スナップショットは、次の 2 つの方法で作成および管理できます。

  • 手動: Azure portal、Azure CLI、Azure PowerShell、または Azure REST API を使用してオンデマンドのスナップショットを作成します。
  • 自動: スナップショットの自動作成。 Azure portal、Azure CLI、Azure PowerShell、または Azure REST API を使用してスナップショット ポリシーを設定できます。

レプリケーション

ゾーン間レプリケーション:Azure NetApp Files レプリケーションは、ゾーン間ボリューム レプリケーションを使用したデータ保護機能を備えています。 あるゾーン (ソース) 内の Azure NetApp Files ボリュームから、同じリージョン (宛先) 内の別のゾーン内の別の Azure NetApp Files ボリュームに非同期的にデータをレプリケートできます。 この機能を使用すると、ゾーンの停止や障害が発生した場合に、重要なアプリケーションをフェールオーバーできます。

リージョン間レプリケーション:Azure NetApp Files レプリケーション機能には、リージョン間ボリューム レプリケーションを使用したデータ保護機能を備えています。 あるリージョン (ソース) の Azure NetApp Files ボリュームから別のリージョン (宛先) にある別の Azure NetApp Files ボリュームにデータを非同期的にレプリケートできます。 リージョン全体が停止した場合や障害が発生した場合は、この機能を使用すると、重要なアプリケーションをフェールオーバーすることができます。

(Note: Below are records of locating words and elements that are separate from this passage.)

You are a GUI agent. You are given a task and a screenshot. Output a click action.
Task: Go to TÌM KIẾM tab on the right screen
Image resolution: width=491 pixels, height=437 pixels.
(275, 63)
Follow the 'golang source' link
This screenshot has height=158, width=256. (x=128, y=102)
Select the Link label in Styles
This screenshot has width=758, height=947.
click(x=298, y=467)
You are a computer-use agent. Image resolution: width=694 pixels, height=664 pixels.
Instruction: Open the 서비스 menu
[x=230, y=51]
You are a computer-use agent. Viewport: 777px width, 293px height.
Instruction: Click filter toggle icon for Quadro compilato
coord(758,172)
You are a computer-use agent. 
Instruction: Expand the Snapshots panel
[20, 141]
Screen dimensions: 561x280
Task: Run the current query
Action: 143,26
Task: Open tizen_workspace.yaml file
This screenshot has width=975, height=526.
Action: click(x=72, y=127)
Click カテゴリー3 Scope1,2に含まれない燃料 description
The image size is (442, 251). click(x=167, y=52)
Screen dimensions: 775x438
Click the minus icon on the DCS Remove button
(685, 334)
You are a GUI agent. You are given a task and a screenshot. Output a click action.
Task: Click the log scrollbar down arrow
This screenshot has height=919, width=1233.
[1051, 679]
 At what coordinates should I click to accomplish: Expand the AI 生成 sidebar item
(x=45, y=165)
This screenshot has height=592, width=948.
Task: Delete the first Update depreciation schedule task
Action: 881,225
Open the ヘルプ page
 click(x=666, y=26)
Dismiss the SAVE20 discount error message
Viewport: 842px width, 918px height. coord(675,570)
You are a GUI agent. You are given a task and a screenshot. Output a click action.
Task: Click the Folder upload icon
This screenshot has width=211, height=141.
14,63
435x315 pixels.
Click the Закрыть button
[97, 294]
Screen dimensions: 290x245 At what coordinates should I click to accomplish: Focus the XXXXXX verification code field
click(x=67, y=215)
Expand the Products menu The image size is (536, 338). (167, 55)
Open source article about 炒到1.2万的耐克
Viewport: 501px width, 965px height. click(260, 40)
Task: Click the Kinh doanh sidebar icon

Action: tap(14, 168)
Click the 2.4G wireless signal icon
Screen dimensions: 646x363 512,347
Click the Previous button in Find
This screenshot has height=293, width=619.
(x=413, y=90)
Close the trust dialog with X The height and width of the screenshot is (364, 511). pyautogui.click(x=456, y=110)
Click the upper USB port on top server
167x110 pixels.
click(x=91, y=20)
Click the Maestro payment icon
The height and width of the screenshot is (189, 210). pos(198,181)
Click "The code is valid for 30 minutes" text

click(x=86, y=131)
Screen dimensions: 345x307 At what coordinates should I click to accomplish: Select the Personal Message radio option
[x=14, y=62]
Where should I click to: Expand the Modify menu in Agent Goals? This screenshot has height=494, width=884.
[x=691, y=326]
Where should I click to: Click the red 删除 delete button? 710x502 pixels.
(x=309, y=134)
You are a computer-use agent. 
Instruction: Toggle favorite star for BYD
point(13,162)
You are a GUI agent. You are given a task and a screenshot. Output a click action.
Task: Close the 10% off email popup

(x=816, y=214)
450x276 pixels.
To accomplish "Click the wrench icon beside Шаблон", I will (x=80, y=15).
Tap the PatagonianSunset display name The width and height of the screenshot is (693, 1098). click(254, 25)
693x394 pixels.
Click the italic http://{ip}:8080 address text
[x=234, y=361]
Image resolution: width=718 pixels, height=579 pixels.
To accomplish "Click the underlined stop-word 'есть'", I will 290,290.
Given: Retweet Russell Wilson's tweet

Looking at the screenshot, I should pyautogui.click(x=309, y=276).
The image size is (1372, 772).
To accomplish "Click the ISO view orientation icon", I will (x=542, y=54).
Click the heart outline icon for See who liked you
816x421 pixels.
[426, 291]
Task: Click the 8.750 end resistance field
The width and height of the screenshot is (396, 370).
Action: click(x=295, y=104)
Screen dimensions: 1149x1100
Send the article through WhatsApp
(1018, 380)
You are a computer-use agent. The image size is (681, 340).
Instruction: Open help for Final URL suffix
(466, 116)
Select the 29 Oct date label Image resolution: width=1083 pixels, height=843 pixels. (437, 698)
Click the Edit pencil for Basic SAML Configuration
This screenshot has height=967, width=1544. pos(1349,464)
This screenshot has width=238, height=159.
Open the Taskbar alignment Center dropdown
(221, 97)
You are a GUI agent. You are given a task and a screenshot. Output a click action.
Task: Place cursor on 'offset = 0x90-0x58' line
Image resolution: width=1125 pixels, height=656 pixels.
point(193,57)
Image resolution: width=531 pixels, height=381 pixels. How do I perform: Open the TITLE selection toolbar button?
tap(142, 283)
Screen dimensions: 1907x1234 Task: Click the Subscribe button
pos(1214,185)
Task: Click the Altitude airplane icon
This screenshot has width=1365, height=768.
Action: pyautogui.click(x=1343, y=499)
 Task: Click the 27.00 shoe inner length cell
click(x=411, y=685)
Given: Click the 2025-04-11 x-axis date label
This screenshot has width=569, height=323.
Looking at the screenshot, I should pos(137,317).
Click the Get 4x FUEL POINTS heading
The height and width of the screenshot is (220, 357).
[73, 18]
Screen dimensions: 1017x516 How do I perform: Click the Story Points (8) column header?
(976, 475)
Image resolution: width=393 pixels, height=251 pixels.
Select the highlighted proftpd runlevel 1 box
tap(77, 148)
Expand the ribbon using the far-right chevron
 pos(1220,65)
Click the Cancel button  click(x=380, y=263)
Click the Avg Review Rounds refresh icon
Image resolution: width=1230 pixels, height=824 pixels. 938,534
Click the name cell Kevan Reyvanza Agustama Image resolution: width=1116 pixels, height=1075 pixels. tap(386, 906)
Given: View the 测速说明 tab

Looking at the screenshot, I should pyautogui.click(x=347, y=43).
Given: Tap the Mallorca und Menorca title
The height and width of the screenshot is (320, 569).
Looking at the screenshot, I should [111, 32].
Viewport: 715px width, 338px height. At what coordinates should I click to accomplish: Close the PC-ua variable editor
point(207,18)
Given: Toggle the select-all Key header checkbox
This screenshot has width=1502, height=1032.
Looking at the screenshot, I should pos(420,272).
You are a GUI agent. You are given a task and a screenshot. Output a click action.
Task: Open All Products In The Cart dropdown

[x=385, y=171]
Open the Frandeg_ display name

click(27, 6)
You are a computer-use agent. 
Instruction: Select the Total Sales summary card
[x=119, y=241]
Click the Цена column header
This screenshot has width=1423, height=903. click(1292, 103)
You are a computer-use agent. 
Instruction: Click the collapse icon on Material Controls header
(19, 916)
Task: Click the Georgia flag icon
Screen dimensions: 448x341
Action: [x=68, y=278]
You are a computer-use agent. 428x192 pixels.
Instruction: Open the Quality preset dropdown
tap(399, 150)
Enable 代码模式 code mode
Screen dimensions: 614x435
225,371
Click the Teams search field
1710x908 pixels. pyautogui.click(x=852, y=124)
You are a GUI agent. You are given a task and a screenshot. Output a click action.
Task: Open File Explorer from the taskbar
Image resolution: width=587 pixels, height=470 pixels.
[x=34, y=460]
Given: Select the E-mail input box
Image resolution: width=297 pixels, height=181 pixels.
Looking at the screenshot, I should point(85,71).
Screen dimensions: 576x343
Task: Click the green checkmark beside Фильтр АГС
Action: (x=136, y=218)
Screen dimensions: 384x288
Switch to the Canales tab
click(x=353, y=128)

Azure NetApp Files を Azure VMware Solution と統合する理由

Azure NetApp Files では、AVS リソースの使用率が向上し、総保有コスト (TCO) が削減され、高度なデータ管理機能が提供されます。

ビジネス ニーズの変化に応じて、Azure NetApp Files ストレージは AVS コンピューティングとは別にスケーリングでき、TCO を最適化できます。 Azure NetApp Files は、AVS ホストから I/O とメモリをオフロードし、AVS のパフォーマンスを向上させ、他の VM のリソースを解放します。

Azure NetApp Files は、エンタープライズ グレードのパフォーマンス、可用性、データ管理を実現します。 効率的なスナップショットとクローンにより、コピーを迅速に作成し、データを保護できます。 ゾーン間レプリケーションとリージョン間レプリケーションにより、AVS VM のバックアップとディザスター リカバリーを統合できます。